What Pornography Was Originally For — and How the Internet Turned It Into an Addiction Machine

Pornography didn’t always function the way it does today, and the way it’s changed is why people are more addicted to it than ever. I’m Dr. Carli Blau, a licensed Sex Therapist in New York, New Jersey and Florida. I work with individuals and couples every day regarding sex-related issues including porn use.

Many clients who come to me for sexual issues around porn use, including erectile dysfunction, delayed ejaculation, frequent use, inability to climax without it or even feeling inadequate in comparison to it - don’t understand why their bodies are not being impacted by the porn itself - but rather the dopamine it creates in the brain.

In fact, for most of human history, porn was rare, contextual, and limited—not endlessly available, algorithmically optimized, or financially dependent on keeping people stuck in a loop of arousal without satisfaction.

Understanding how pornography used to function helps explain why modern porn feels so different—and why so many people now describe their relationship with it as compulsive, numbing, or out of control.

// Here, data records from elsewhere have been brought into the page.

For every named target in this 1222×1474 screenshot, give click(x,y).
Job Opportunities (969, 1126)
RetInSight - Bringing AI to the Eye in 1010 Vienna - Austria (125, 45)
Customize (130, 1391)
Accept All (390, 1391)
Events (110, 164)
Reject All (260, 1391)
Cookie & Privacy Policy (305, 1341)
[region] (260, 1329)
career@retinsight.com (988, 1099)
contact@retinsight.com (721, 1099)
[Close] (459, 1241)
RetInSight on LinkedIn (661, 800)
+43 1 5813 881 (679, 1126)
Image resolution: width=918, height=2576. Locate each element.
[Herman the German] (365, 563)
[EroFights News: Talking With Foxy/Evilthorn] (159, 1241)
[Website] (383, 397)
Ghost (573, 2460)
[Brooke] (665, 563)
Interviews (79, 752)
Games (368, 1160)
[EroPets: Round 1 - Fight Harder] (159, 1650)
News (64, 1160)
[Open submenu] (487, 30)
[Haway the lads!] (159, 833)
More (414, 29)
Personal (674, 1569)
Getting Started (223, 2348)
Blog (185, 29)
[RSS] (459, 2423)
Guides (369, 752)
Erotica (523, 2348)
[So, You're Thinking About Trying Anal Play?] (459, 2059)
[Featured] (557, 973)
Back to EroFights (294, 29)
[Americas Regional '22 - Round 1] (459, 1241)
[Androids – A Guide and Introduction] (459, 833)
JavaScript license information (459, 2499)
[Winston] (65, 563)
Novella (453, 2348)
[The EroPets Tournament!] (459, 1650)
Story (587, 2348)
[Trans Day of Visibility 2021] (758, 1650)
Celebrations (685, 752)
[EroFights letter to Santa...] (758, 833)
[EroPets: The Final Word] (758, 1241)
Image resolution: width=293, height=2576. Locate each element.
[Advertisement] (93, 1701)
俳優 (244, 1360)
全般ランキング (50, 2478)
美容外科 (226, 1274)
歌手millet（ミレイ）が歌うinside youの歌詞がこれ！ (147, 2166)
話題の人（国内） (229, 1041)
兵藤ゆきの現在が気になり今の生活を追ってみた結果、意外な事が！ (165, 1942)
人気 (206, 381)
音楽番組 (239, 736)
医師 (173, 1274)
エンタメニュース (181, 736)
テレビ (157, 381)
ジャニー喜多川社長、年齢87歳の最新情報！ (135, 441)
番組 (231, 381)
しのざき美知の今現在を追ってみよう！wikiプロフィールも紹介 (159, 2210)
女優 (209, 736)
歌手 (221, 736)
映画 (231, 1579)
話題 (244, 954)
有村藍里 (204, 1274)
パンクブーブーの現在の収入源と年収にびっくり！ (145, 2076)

Let me give you a brief history of pornography, including scarcity, not saturation:

Historically, pornography existed in constrained forms:

  • Ancient erotic art and carvings (Greece, Rome, India) were symbolic and narrative

  • Erotic manuscripts and drawings were rare, expensive, and discreet

  • Printed pornography emerged alongside the printing press, but distribution was limited

  • Even magazines (like Playboy) required intentional purchase and privacy

Porn was static.

It didn’t chase the viewer.

It didn’t change mid-experience.

And it didn’t escalate endlessly.


A person consumed pornography deliberately, briefly, and usually infrequently.

The key psychological difference? Scarcity.

When Porn Went Online, Everything Changed

The internet didn’t just make pornography more accessible — it fundamentally rewired how it works.

Once porn moved online:

  • Access became instant and anonymous

  • Content became unlimited

  • Novelty became endless

  • Escalation became expected


But the most important shift wasn’t availability.

It was monetization.

Porn Is No Longer the Product — Attention Is

Modern pornography is not primarily about sexual satisfaction.

It’s about ad revenue.


Porn websites make money when users:

  • Stay longer

  • Click more videos

  • Scroll endlessly

  • Switch scenes repeatedly

  • Chase the “perfect” climax


The business model depends on delay.

People aren’t supposed to finish quickly.

They’re supposed to keep clicking.

Each new video loads ads.

Each switch increases engagement metrics.

Each unfinished climax keeps the nervous system activated and searching.


In other words:

Porn is engineered not to satisfy — but to retain.

The Dopamine Trap: Why People Feel “Addicted”

This is where the addiction conversation enters — not as a moral failing, but a neurobiological reality.

Online porn leverages:

  • Dopamine spikes from novelty

  • Variable reward schedules (the same mechanism used in gambling)

  • Escalation of intensity to maintain arousal

  • Visual overstimulation that bypasses emotional processing

The brain learns:

“Don’t finish yet — maybe the next video will be better.”

That loop is profitable.

But it’s dysregulating.

Over time, many users report:

  • Needing more extreme content

  • Difficulty becoming aroused without porn

  • Trouble climaxing with partners

  • Emotional numbness or shame

  • Compulsive use despite wanting to stop

This isn’t because porn is inherently “bad.”

It’s because the delivery system is designed to override natural sexual rhythms.

What We Lost Along the Way

Pornography used to be:

  • Finite

  • Intentional

  • Supplementary

  • Separate from daily life

Now it is:

  • Endless

  • Algorithm-driven

  • Embedded into stress relief

  • Used to regulate boredom, anxiety, loneliness, and fatigue

Sexual arousal has quietly become a coping strategy, not an intimate experience.

And climax — once the point — is now postponed in service of clicks.

The Bigger Question We’re Avoiding

The real issue isn’t whether people should watch porn.

It’s whether we’re comfortable with:

  • Sexual desire being monetized through dysregulation

  • Intimacy being replaced by stimulation

  • Arousal being trained for novelty instead of connection

  • Human sexuality being shaped by ad revenue models

Porn didn’t start as an addiction engine.

The internet turned it into one.

The Takeaway

Pornography, historically, was about sexual expression.

Online pornography is about attention extraction.

When arousal is optimized for profit instead of pleasure, it changes not only how people consume sex — but how they experience desire, intimacy, and connection in their real lives.

This isn’t about shame.

It’s about awareness.

And awareness is the first step toward choice.